§ **AVAILABLE DATA**
────────────────────────────────────────

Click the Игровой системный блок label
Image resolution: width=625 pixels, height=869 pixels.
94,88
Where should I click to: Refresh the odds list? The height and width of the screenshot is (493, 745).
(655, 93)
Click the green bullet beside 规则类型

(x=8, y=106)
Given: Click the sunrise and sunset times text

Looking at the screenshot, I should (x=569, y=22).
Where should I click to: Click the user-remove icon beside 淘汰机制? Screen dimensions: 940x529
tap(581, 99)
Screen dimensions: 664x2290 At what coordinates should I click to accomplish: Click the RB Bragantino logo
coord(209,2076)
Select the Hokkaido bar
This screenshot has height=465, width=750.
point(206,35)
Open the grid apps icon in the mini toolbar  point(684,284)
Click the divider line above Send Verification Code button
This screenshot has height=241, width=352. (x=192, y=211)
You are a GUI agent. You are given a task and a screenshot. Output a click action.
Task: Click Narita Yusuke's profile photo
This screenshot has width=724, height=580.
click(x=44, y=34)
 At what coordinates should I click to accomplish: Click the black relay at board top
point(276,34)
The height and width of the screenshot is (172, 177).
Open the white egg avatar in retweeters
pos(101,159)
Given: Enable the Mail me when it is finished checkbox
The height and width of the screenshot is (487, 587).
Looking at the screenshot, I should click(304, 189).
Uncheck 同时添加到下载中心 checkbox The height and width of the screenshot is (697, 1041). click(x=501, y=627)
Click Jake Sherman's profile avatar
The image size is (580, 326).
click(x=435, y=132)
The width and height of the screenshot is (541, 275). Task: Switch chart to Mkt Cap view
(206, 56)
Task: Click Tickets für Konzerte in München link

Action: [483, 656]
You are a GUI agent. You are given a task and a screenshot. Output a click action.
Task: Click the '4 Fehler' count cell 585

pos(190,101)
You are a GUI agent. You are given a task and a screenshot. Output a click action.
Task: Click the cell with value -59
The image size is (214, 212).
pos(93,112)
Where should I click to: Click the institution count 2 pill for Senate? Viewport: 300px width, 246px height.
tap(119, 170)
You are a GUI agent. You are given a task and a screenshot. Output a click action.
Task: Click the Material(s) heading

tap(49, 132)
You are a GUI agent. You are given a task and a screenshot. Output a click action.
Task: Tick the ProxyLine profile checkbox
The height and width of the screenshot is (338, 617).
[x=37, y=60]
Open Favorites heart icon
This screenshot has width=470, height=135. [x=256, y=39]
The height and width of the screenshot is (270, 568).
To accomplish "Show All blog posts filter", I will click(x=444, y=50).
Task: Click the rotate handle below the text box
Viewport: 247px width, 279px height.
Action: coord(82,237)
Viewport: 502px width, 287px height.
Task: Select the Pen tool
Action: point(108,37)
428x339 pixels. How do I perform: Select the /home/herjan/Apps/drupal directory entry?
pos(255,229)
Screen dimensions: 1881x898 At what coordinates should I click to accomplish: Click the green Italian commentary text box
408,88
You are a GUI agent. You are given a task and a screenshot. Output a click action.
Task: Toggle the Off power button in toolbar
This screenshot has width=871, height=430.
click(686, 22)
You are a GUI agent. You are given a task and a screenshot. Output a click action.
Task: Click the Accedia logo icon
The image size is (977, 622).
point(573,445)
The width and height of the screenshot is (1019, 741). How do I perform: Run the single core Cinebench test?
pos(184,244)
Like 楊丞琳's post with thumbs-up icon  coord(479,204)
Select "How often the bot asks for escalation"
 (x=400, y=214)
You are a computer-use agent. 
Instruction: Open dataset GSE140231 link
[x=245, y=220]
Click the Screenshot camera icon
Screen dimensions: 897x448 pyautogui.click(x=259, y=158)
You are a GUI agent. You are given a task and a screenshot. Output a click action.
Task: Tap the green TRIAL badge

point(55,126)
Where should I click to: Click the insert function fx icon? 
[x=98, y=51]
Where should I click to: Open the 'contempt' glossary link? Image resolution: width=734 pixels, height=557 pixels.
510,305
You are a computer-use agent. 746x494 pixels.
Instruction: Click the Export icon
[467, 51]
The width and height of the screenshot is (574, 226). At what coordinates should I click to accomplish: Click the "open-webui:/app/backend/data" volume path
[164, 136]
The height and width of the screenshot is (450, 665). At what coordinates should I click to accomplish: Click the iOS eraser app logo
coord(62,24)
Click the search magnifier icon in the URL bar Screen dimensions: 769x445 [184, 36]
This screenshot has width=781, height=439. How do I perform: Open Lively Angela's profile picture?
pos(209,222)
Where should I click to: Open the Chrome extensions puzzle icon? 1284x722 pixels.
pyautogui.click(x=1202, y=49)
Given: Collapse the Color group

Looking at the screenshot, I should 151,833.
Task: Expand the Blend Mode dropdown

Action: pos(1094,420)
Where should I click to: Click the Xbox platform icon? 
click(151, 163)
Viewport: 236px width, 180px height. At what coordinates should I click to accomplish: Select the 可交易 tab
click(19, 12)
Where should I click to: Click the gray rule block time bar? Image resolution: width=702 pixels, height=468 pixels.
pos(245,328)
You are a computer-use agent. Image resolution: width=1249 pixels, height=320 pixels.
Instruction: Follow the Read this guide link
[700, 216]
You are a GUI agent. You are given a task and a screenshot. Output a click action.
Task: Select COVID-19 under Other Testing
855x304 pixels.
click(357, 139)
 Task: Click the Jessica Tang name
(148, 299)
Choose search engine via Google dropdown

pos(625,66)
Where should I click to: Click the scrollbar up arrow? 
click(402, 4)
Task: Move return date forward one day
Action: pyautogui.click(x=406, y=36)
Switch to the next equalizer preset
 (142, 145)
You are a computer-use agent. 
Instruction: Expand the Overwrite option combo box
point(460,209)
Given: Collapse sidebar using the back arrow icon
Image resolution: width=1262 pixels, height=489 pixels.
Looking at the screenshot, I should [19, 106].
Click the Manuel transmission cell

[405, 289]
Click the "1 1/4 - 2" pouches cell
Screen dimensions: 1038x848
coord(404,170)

────────────────────────────────────────

Each record above has to be printed again, word for word.

§ **RESULT**
Click the Игровой системный блок label
Image resolution: width=625 pixels, height=869 pixels.
94,88
Where should I click to: Refresh the odds list? The height and width of the screenshot is (493, 745).
(655, 93)
Click the green bullet beside 规则类型

(x=8, y=106)
Given: Click the sunrise and sunset times text

Looking at the screenshot, I should (x=569, y=22).
Where should I click to: Click the user-remove icon beside 淘汰机制? Screen dimensions: 940x529
tap(581, 99)
Screen dimensions: 664x2290 At what coordinates should I click to accomplish: Click the RB Bragantino logo
coord(209,2076)
Select the Hokkaido bar
This screenshot has height=465, width=750.
point(206,35)
Open the grid apps icon in the mini toolbar  point(684,284)
Click the divider line above Send Verification Code button
This screenshot has height=241, width=352. (x=192, y=211)
You are a GUI agent. You are given a task and a screenshot. Output a click action.
Task: Click Narita Yusuke's profile photo
This screenshot has width=724, height=580.
click(x=44, y=34)
 At what coordinates should I click to accomplish: Click the black relay at board top
point(276,34)
The height and width of the screenshot is (172, 177).
Open the white egg avatar in retweeters
pos(101,159)
Given: Enable the Mail me when it is finished checkbox
The height and width of the screenshot is (487, 587).
Looking at the screenshot, I should click(304, 189).
Uncheck 同时添加到下载中心 checkbox The height and width of the screenshot is (697, 1041). click(x=501, y=627)
Click Jake Sherman's profile avatar
The image size is (580, 326).
click(x=435, y=132)
The width and height of the screenshot is (541, 275). Task: Switch chart to Mkt Cap view
(206, 56)
Task: Click Tickets für Konzerte in München link

Action: [483, 656]
You are a GUI agent. You are given a task and a screenshot. Output a click action.
Task: Click the '4 Fehler' count cell 585

pos(190,101)
You are a GUI agent. You are given a task and a screenshot. Output a click action.
Task: Click the cell with value -59
The image size is (214, 212).
pos(93,112)
Where should I click to: Click the institution count 2 pill for Senate? Viewport: 300px width, 246px height.
tap(119, 170)
You are a GUI agent. You are given a task and a screenshot. Output a click action.
Task: Click the Material(s) heading

tap(49, 132)
You are a GUI agent. You are given a task and a screenshot. Output a click action.
Task: Tick the ProxyLine profile checkbox
The height and width of the screenshot is (338, 617).
[x=37, y=60]
Open Favorites heart icon
This screenshot has width=470, height=135. [x=256, y=39]
The height and width of the screenshot is (270, 568).
To accomplish "Show All blog posts filter", I will click(x=444, y=50).
Task: Click the rotate handle below the text box
Viewport: 247px width, 279px height.
Action: coord(82,237)
Viewport: 502px width, 287px height.
Task: Select the Pen tool
Action: point(108,37)
428x339 pixels. How do I perform: Select the /home/herjan/Apps/drupal directory entry?
pos(255,229)
Screen dimensions: 1881x898 At what coordinates should I click to accomplish: Click the green Italian commentary text box
408,88
You are a GUI agent. You are given a task and a screenshot. Output a click action.
Task: Toggle the Off power button in toolbar
This screenshot has width=871, height=430.
click(686, 22)
You are a GUI agent. You are given a task and a screenshot. Output a click action.
Task: Click the Accedia logo icon
The image size is (977, 622).
point(573,445)
The width and height of the screenshot is (1019, 741). How do I perform: Run the single core Cinebench test?
pos(184,244)
Like 楊丞琳's post with thumbs-up icon  coord(479,204)
Select "How often the bot asks for escalation"
 (x=400, y=214)
You are a computer-use agent. 
Instruction: Open dataset GSE140231 link
[x=245, y=220]
Click the Screenshot camera icon
Screen dimensions: 897x448 pyautogui.click(x=259, y=158)
You are a GUI agent. You are given a task and a screenshot. Output a click action.
Task: Tap the green TRIAL badge

point(55,126)
Where should I click to: Click the insert function fx icon? 
[x=98, y=51]
Where should I click to: Open the 'contempt' glossary link? Image resolution: width=734 pixels, height=557 pixels.
510,305
You are a computer-use agent. 746x494 pixels.
Instruction: Click the Export icon
[467, 51]
The width and height of the screenshot is (574, 226). At what coordinates should I click to accomplish: Click the "open-webui:/app/backend/data" volume path
[164, 136]
The height and width of the screenshot is (450, 665). At what coordinates should I click to accomplish: Click the iOS eraser app logo
coord(62,24)
Click the search magnifier icon in the URL bar Screen dimensions: 769x445 [184, 36]
This screenshot has width=781, height=439. How do I perform: Open Lively Angela's profile picture?
pos(209,222)
Where should I click to: Open the Chrome extensions puzzle icon? 1284x722 pixels.
pyautogui.click(x=1202, y=49)
Given: Collapse the Color group

Looking at the screenshot, I should 151,833.
Task: Expand the Blend Mode dropdown

Action: pos(1094,420)
Where should I click to: Click the Xbox platform icon? 
click(151, 163)
Viewport: 236px width, 180px height. At what coordinates should I click to accomplish: Select the 可交易 tab
click(19, 12)
Where should I click to: Click the gray rule block time bar? Image resolution: width=702 pixels, height=468 pixels.
pos(245,328)
You are a computer-use agent. Image resolution: width=1249 pixels, height=320 pixels.
Instruction: Follow the Read this guide link
[700, 216]
You are a GUI agent. You are given a task and a screenshot. Output a click action.
Task: Select COVID-19 under Other Testing
855x304 pixels.
click(357, 139)
 Task: Click the Jessica Tang name
(148, 299)
Choose search engine via Google dropdown

pos(625,66)
Where should I click to: Click the scrollbar up arrow? 
click(402, 4)
Task: Move return date forward one day
Action: pyautogui.click(x=406, y=36)
Switch to the next equalizer preset
 (142, 145)
You are a computer-use agent. 
Instruction: Expand the Overwrite option combo box
point(460,209)
Given: Collapse sidebar using the back arrow icon
Image resolution: width=1262 pixels, height=489 pixels.
Looking at the screenshot, I should [19, 106].
Click the Manuel transmission cell

[405, 289]
Click the "1 1/4 - 2" pouches cell
Screen dimensions: 1038x848
coord(404,170)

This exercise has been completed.